Organic-Food Pioneer Drowned Out by Flood of Options in France
(Bloomberg) -- The booming market for organic foods is hurting one of the biggest European producers of those products.
Shares of Wessanen NV plunged the most on record Friday after the Dutch organic food maker reported lower-than-expected first-half earnings and said the company will be less profitable this year than previously forecast.
The problem? French consumers are embracing a flood of new organic brands, at the expense of Wessanen’s Bjorg line of oat flakes, yogurts and soy milk, the company said in a statement Friday. At the same time, its attempt to raise prices in the U.K. backfired, prompting retailers to stock fewer of its products, Wessanen said.
“While action plans are in place which we expect to improve our performance in the coming quarters, the impact of Q2 means that we finish the first half of 2018 below what we had planned,” Chief Executive Officer Christophe Barnouin said in the statement.
Organic food sales jumped 12 percent in the European Union in 2016, according to statistics released this year by the trade group FiBL. That’s far faster than food sales overall. Still, consumers increasingly are seeking fresh, local foods and artisanal brands, hurting producers of old-line packaged foods, even when they carry the organic label. Bjorg brand products have been on the market since 1988.
Wessanen’s stock slumped 22 percent to 13.54 euros at 11:17 a.m. in Amsterdam, valuing the company at 1 billion euros ($1.2 billion). The intraday decline of 24 percent was the most since at least 1993, according to data compiled by Bloomberg.
Sales for Wessanen’s own brands fell 0.3 percent. The decline was the first since Wessanen began breaking out those sales in 2015, according to ING analyst Reginald Watson. France and the U.K. are the company’s two largest markets, making up about two-thirds of revenue.

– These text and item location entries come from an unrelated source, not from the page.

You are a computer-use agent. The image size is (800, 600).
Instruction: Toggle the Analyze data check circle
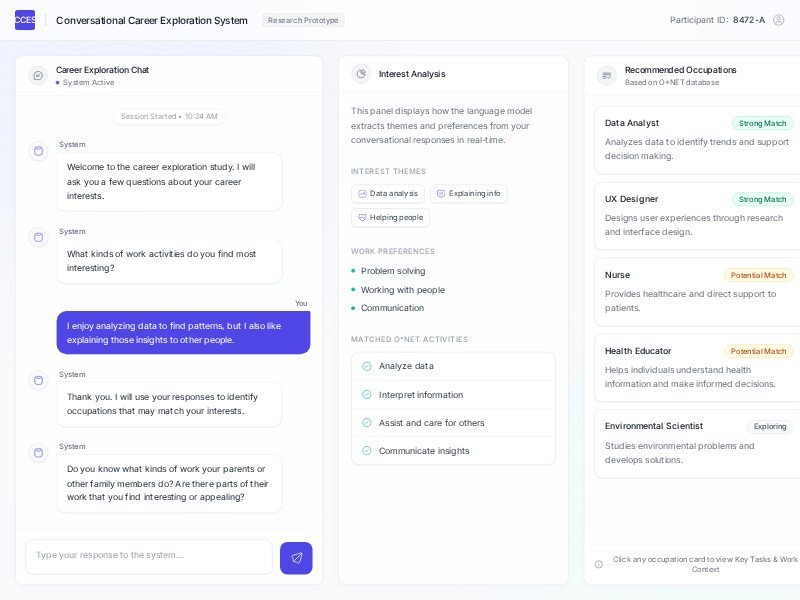coord(367,366)
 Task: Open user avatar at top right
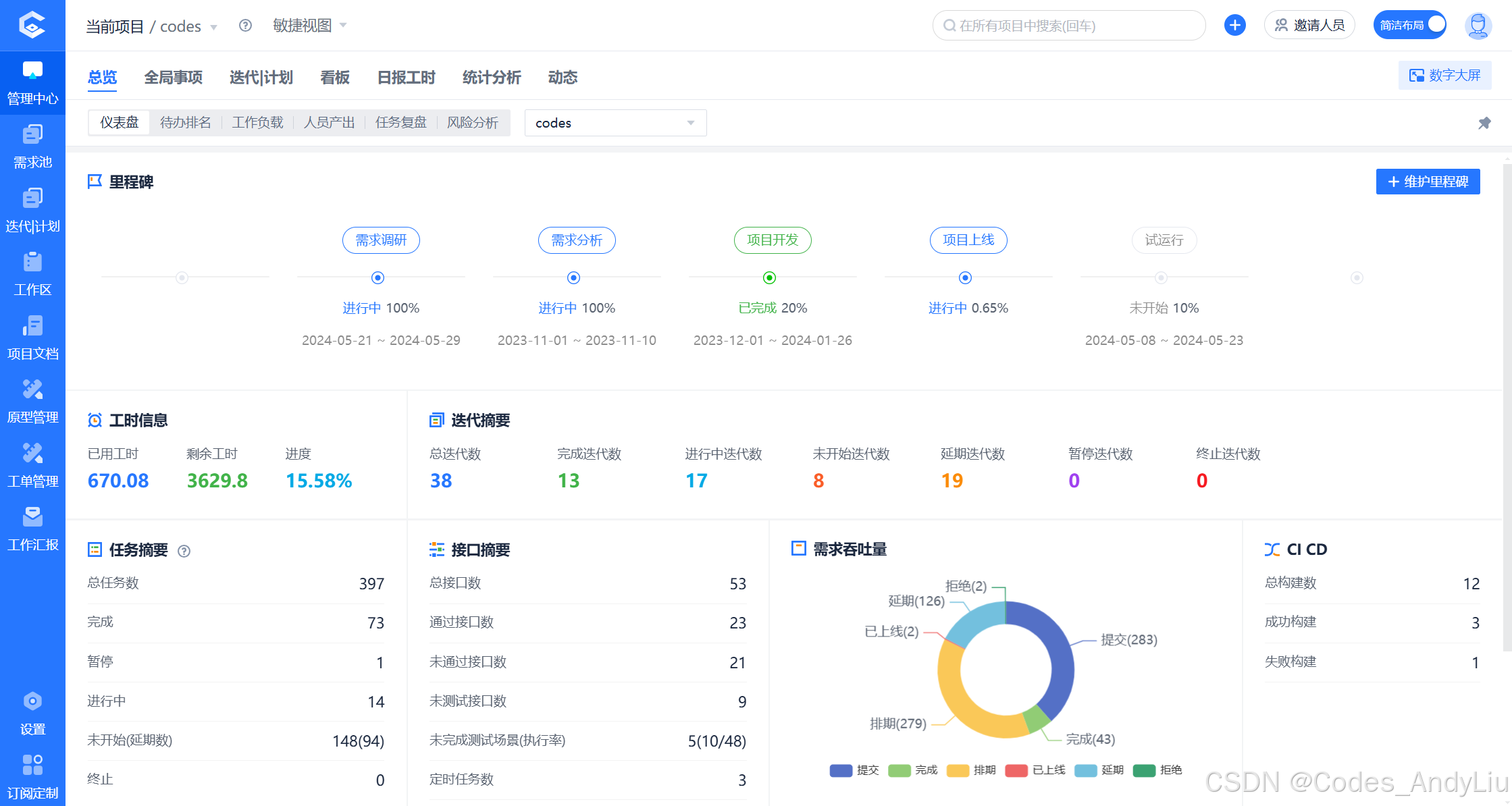pos(1478,26)
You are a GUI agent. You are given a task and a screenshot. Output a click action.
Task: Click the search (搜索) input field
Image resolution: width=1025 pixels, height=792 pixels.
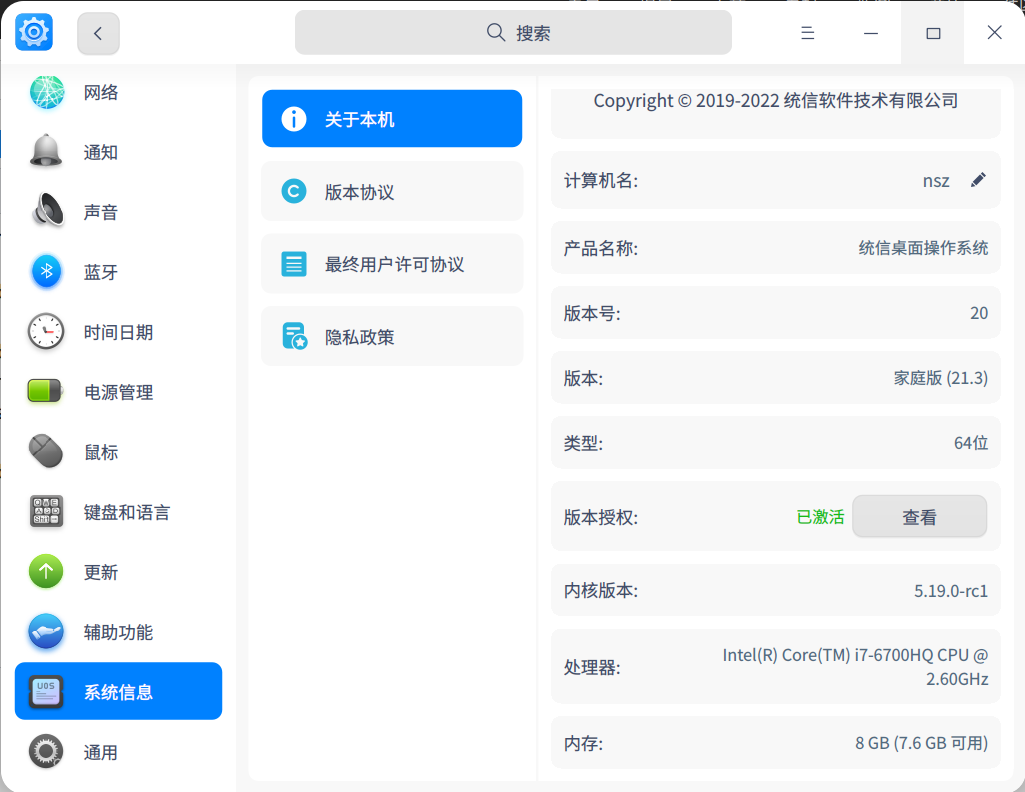coord(513,33)
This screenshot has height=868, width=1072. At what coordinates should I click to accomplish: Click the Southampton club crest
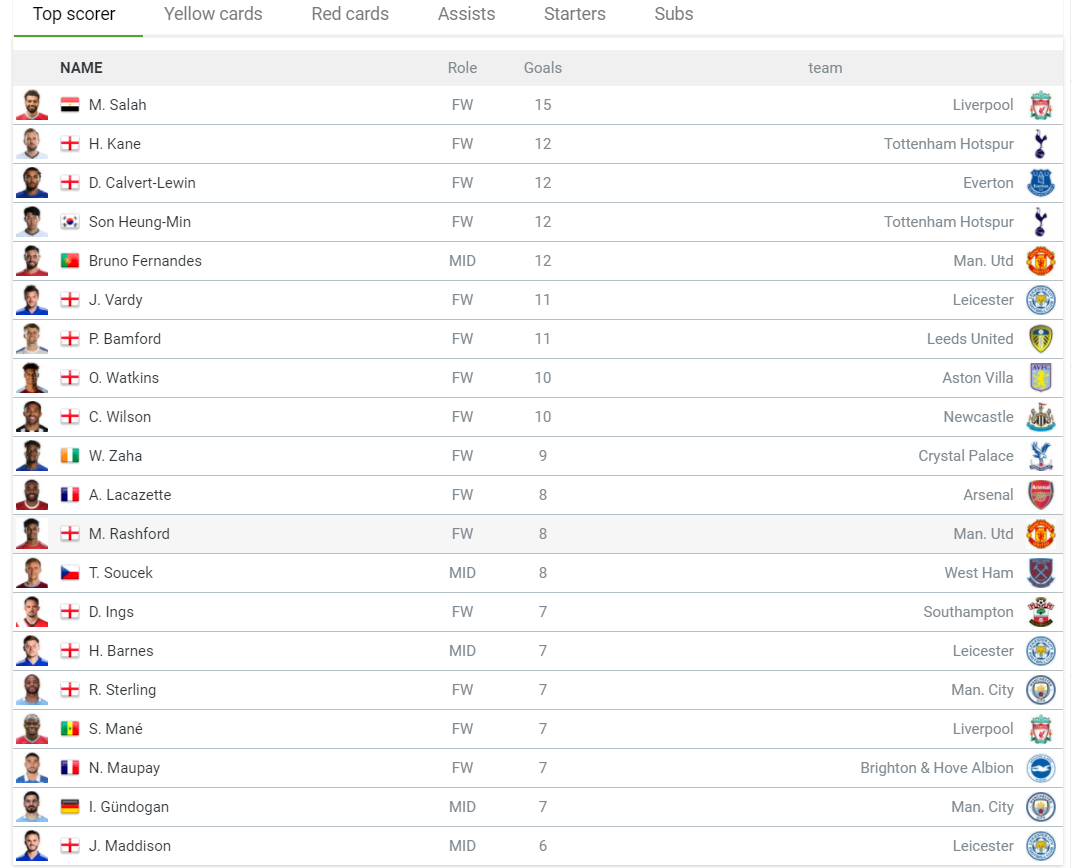1041,612
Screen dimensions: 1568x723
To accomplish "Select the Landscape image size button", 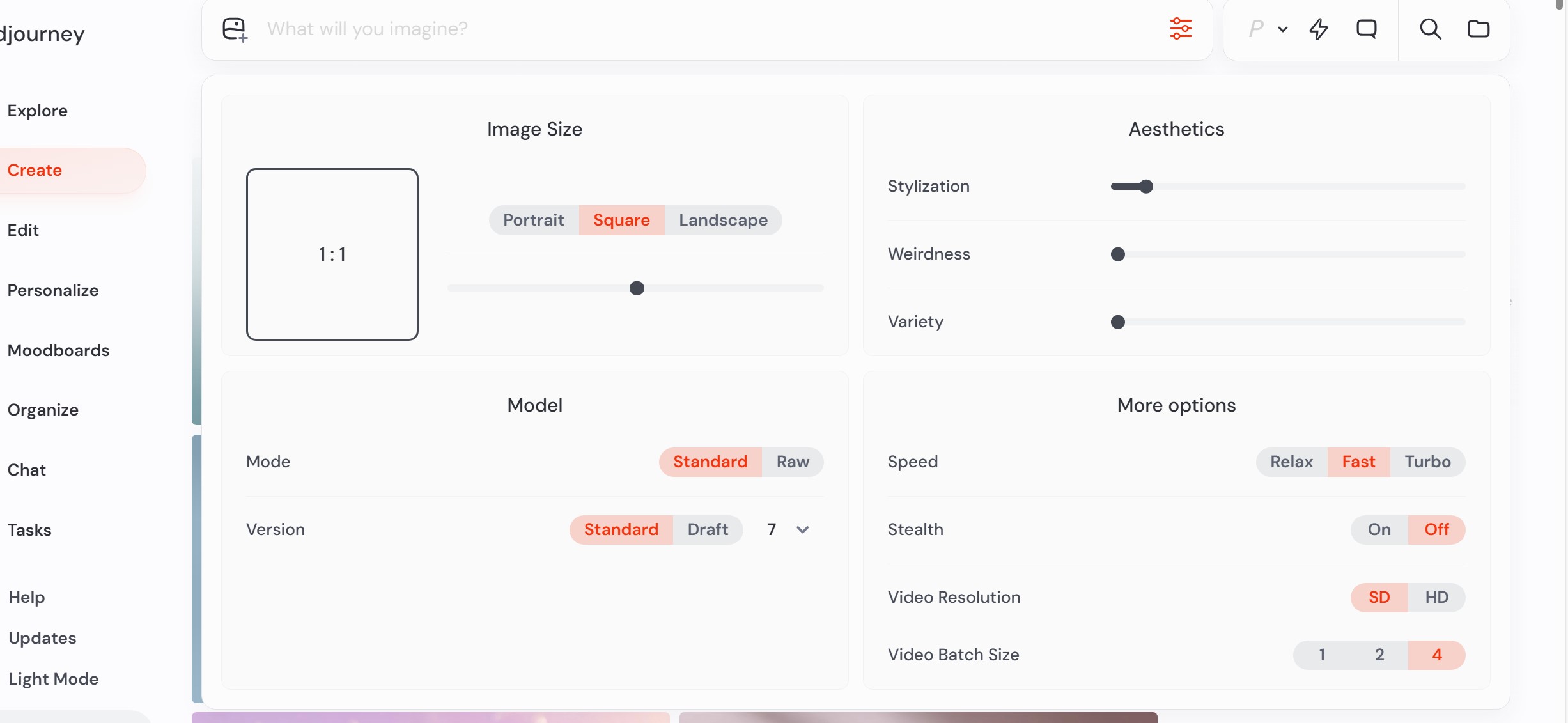I will 723,220.
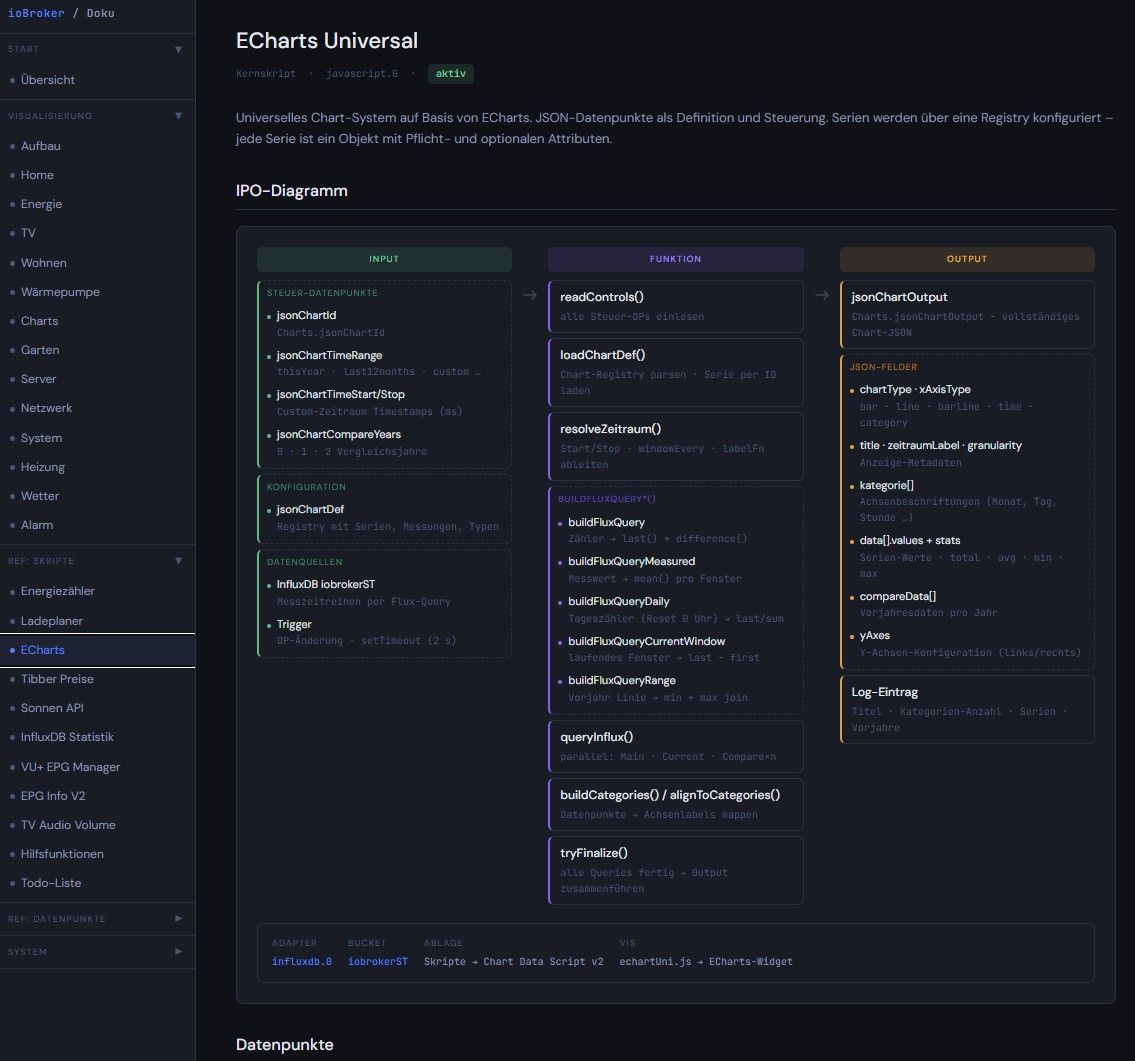The width and height of the screenshot is (1135, 1061).
Task: Click the green aktiv status badge
Action: point(451,74)
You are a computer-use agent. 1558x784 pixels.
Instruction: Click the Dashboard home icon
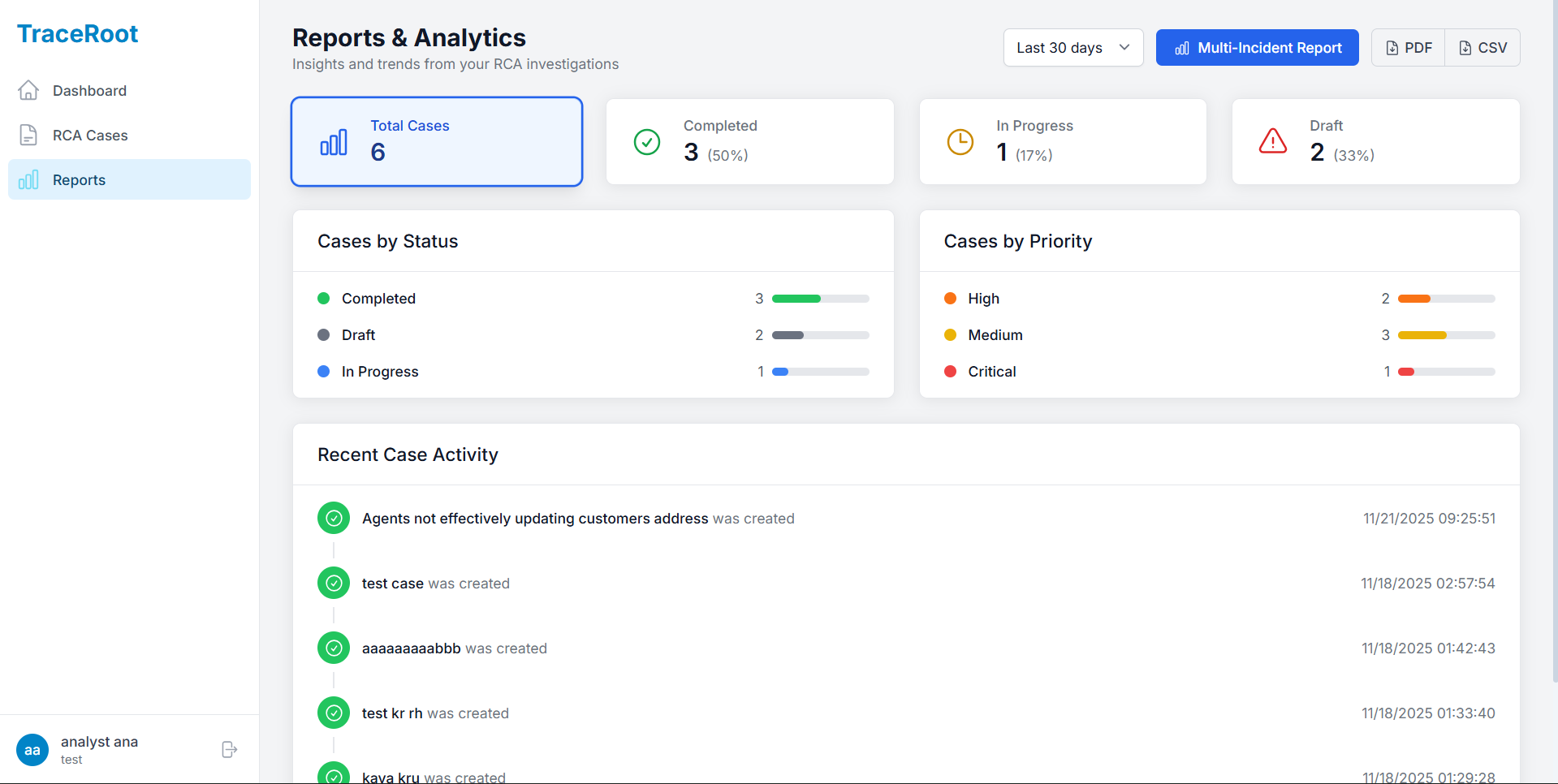pos(28,90)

“Clearly, the effect of softer advertising and promotion spend has been exacerbated by new entrants which have been attracted to the organic and health food segment by its relatively strong growth,” Watson wrote in a report.
The company’s corrective measures won’t be strong enough to fully offset the weaker performance in the remaining part of the year, KBC Securities analyst Alan Vandenberghe said.
Wessanen now expects “moderate” instead of “strong” growth of own-brand sales. It also expects a profit margin at last year’s level of 8.5 percent, down from prior guidance which saw its profit margin increase through 2018.